> Your instructions: Pick up the obituary of Olympic fencer Mary Glen Haig after its final sentence and continue it in the same style.

Dame Mary Alison Glen Haig MBE CBE 1918 - 2014

Olympic fencer and redoubtable sports administrator who served on the IOC

Peter Nichols

 

Mary Glen Haig, second left, with teammates in 1951: from left, Margaret Somerville, Jean Witchell Leaf, Gillian Sheen and Liz Williams. Photograph: Hulton-Deutsch Collection/Corbis

Mary Glen Haig, second left, with teammates in 1951: from left, Margaret Somerville, Jean Witchell Leaf, Gillian Sheen and Liz Williams. Photograph: Hulton-Deutsch Collection/Corbis

 Mary Glen Haig, who has died aged 96, competed as a fencer in four Olympic Games between 1948 and 1960, and was subsequently a formidable sports administrator who, for 12 years, was one of Britain’s two representatives on the International Olympic Committee.

Her Olympic career began in London. The 1948 austerity Games, as they were known – the entire budget was less than £750,000 – marked some sort of return to sporting normality after the second world war, though conditions were spartan. Glen Haig shared a room with two other women, sleeping on camp beds. The night before her competition, she had been working in her job as an administrator at King’s College hospital. When asked if her work colleagues were impressed with her Olympic selection, she said: “I don’t think they were too bothered. I think when you’ve had a war and ghastly things to contend with … things like winning medals, we didn’t worry about things like that in those days.”

> Extracted records:
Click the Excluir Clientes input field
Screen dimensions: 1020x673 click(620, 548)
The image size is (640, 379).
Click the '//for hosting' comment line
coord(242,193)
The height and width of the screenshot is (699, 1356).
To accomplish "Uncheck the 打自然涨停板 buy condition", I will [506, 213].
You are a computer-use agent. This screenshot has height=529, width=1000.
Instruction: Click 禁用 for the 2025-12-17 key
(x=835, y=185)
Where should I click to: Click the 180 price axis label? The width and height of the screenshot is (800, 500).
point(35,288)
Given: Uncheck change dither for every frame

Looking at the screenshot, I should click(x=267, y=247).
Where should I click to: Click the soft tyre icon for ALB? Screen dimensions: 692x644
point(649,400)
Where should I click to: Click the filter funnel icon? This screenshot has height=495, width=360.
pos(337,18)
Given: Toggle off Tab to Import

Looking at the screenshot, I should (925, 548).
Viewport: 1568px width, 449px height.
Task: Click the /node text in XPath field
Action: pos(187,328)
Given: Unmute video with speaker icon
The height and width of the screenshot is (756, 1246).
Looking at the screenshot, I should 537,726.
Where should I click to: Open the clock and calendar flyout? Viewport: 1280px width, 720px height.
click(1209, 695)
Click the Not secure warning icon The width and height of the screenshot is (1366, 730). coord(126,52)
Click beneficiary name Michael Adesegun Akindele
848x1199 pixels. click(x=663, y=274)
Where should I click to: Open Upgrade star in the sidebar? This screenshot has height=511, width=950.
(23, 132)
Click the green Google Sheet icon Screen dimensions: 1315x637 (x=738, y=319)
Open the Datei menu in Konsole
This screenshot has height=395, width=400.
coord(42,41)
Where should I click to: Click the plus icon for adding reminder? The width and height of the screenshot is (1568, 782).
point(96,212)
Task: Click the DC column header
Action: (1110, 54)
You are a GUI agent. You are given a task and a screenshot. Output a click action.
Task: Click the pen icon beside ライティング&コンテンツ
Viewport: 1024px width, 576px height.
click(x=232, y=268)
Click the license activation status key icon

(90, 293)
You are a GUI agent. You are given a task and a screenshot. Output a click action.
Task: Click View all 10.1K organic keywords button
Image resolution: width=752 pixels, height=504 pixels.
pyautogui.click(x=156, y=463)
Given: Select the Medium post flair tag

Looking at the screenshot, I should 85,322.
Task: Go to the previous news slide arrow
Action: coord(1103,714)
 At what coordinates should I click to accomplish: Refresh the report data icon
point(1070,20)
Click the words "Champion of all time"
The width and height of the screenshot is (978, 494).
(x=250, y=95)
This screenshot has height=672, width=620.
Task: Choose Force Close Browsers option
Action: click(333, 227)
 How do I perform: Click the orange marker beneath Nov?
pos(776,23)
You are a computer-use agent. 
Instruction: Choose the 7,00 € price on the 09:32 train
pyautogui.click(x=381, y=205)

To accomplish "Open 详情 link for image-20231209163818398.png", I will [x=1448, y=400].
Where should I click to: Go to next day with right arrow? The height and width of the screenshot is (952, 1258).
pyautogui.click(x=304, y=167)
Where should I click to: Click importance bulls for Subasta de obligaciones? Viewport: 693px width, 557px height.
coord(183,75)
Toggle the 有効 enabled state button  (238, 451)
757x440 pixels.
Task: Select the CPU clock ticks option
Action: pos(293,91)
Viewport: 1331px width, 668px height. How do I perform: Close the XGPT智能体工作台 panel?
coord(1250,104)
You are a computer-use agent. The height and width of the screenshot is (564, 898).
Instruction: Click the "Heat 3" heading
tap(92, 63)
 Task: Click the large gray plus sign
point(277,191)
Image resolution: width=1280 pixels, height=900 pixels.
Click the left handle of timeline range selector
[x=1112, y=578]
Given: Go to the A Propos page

> Task response:
London, at which she was a finalist, finishing eighth, was the first of four successive Olympic appearances for Glen Haig, though she never bettered that performance. In the Empire Games (now the Commonwealth Games), she enjoyed far more success, winning the individual gold medal in the foil in 1950 at Auckland and in 1954 at Vancouver. She also came fourth in the 1950 world fencing championships in Monaco, which remains the best placing by a British woman.

But her pre-eminence in British fencing ended in 1956, when Gillian Sheen, 10 years her junior, won the Olympic title in Melbourne. Glen Haig was part of the British team for another four years, but she had already taken the first steps in an administrative career that would be her focus for the next 50 years.

Daughter of Captain William James and his wife, Mary (nee Bannochie), she was born in Islington, north London, and educated locally at Dame Alice Owen’s school. Her father was a fencer and sparked her interest. In an interview with the Guardian in 2008, Glen Haig explained: “He was asked to help at the Regent Street Polytechnic and round the back they had a building where they started women’s fencing … he was asked to get it off the ground and he took me with him.” At 14, Glen Haig became a member of the Poly’s inaugural women’s team.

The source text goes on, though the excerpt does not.